Goal of the exercise -> Starting with the line that contains "You are a computer-use" and going on through the line that contains "pyautogui.click(x=636, y=579)", output the entries as a Markdown table with the columns Row and Text. Number each line and leave out any blank lines.

Data ->
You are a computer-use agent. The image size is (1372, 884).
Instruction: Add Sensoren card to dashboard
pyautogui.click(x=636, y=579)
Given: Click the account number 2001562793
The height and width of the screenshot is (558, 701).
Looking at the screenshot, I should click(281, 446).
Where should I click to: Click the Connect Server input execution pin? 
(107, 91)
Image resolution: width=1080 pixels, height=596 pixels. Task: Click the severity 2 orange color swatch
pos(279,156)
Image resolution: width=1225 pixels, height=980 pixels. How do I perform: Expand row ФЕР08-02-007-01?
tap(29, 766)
--
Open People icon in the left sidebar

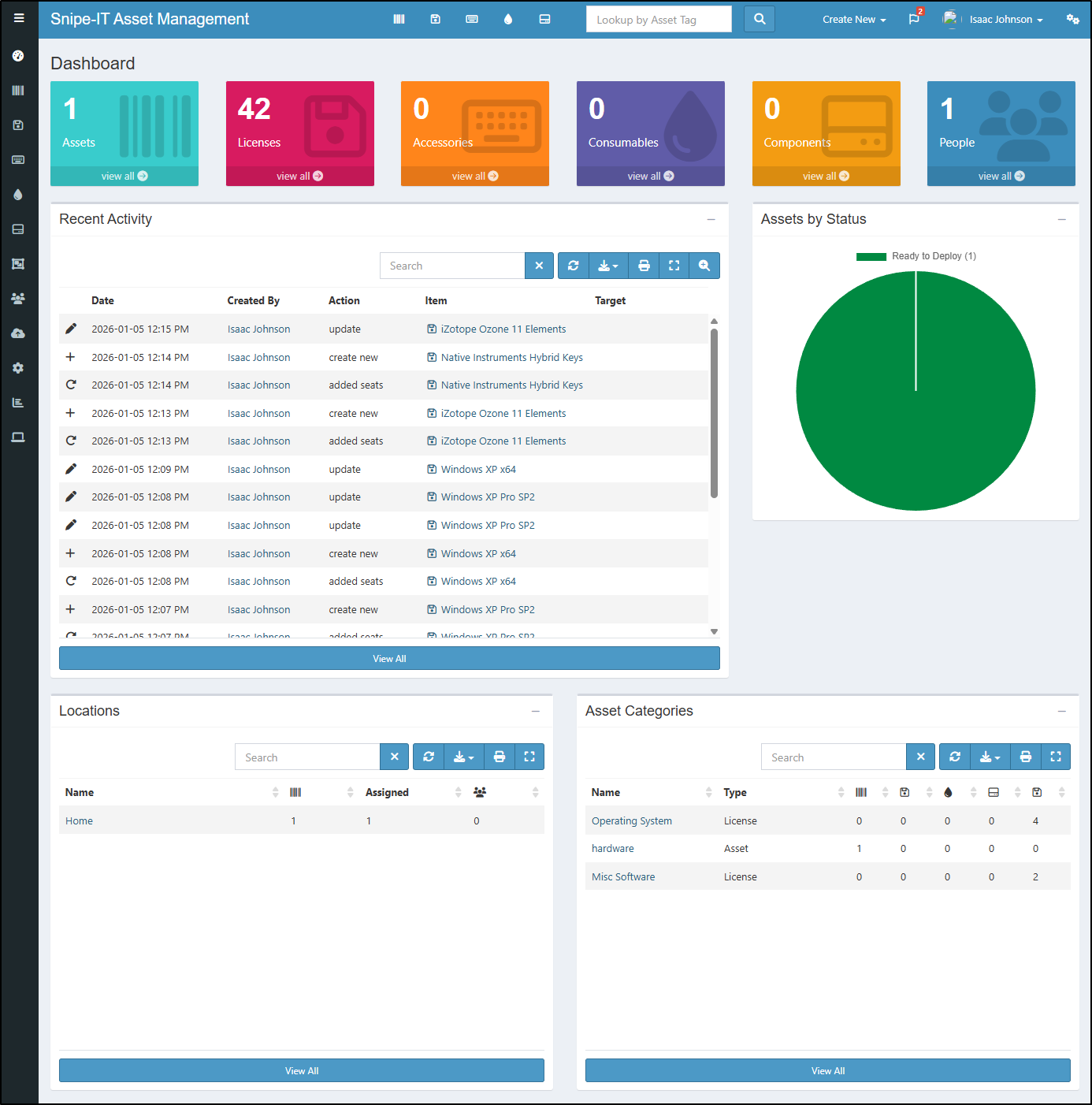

Answer for the task ->
| Row | Text |
|---|---|
| 1 | You are a computer-use agent. The image size is (1372, 884). |
| 2 | Instruction: Add Sensoren card to dashboard |
| 3 | pyautogui.click(x=636, y=579) |